Asıl ve birleşen dava, eser sözleşmesinden kaynaklanmış olup, asıl dava eksik ve kusurlu işlerin giderim bedeli ile yüklenici tarafından ödenmesi gerektiği halde kendisi tarafından ödenen SGK prim borcu ve iş kazası sonucu ödenen idari para cezasının tahsili, yüklenici tarafından açılan birleşen dava ise kendisi tarafından arsa sahibine ve hesabına ödenen SGK prim ve vergi borçlarının tahsili istemine ilişkindir.

Mahkemece davaların birleştirilerek yapılan yargılaması sonucunda asıl davanın kısmen kabulüne, birleşen davanın reddine dair verilen karar, davalı-birleşen dosya davacısı vekilince temyiz edilmiştir.

1-Dosyadaki yazılara, kararın dayandığı delillerle yasaya uygun gerektirici nedenlere ve özellikle delillerin takdirinde bir isabetsizlik bulunmamasına göre davalı-birleşen dosya davacısı yüklenici vekilinin aşağıdaki bendin kapsamı dışında kalan diğer temyiz itirazları yerinde görülmemiş, reddi gerekmiştir.

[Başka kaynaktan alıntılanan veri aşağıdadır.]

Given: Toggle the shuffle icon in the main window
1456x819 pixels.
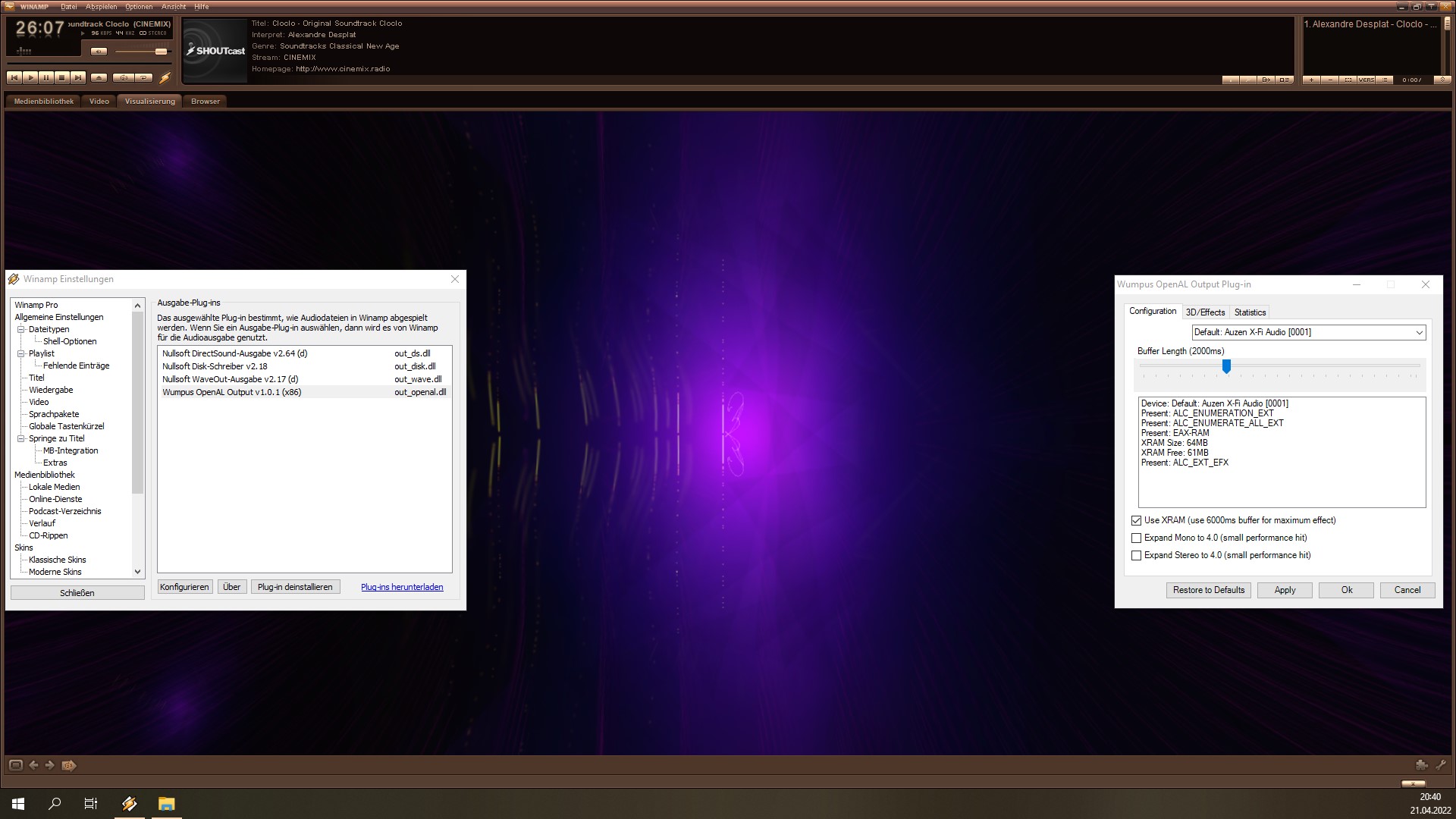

2-Davacı-birleşen dosya davalısı iş sahibi, davalı-birleşen dosya davacısı yüklenicidir. 18.10.2010 tarihli sözleşme ile yüklenici, iş sahibine ait arsa üzerinde nakit bedel karşılığı inşaat yapımını üstlenmiştir. Sözleşmede anahtar teslimine kadar tüm masrafların yükleniciye ait olduğu kararlaştırılmıştır. Sözleşmenin bu hükmüne göre işyeri ve işçiler ile ilgili SGK prim ve borçları ile iş kazası nedeniyle idare tarafından kesilen para cezasını ödeme yükümlülüğü mahkemenin kabulünde olduğu gibi yükleniciye aittir. Hem yüklenici hem de iş sahibi SGK prim borçları ile idari para cezasının kendileri tarafından ödendiğini ileri sürmektedir. Sunulan ve dosya kapsamında fotokopileri bulunan makbuz ve belgelerde ödemenin kimin tarafından yapıldığı yazılı değildir. Ancak iş sahibi vekilinin beyanı ve yüklenici vekilinin savunmasından söz konusu makbuz ve belge asıllarının yüklenicide bulunduğu ve onun tarafından ibraz edildiği anlaşılmaktadır. İş sahibi ödemelerin kendisi tarafından yapılıp, belge ve makbuz asıllarının yapı kullanma izin belgesi alınabilmesi için yükleniciye verildiğini ileri sürmekle birlikte bu iddiasını yasal delillerle kanıtlayamamıştır. Dairemiz ve Yargıtay’ın yerleşik içtihat ve uygulamalarında resmi kurum ve kuruluşlara yapılan ödemelerle ilgili makbuz ve dekontlarda yükümlüsünün adı yazılıp ödemeyi yapanın kimliği yazılmadığından ihtilâf halinde ödemenin belge ve makbuz asıllarını elinde bulunduran tarafından yapılmış olduğu karine olarak kabul edilmektedir. Bu durumda mahkemece SGK prim ve borçları ile idari para cezasının ödendiğine dair makbuz ve belge asıllarının yüklenici tarafından dosyaya ibraz edilmiş olup bunların bedelinin yüklenici tarafından ödendiğine dair lehine karine oluştuğu ve bu karinenin aksi ile belge-makbuz asıllarının yapı kullanma izin belgesi alınabilmesi için yükleniciye iş sahibince verildiği iddiası kanıtlanamadığından asıl davada SGK prim ve borçlar ile idari para cezası ile ilgili istemin reddine karar verilmesi gerekirken bu husus gözden kaçırılarak asıl davada yazılı hüküm tesisi doğru olmamış, kararın bozulması uygun bulunmuştur.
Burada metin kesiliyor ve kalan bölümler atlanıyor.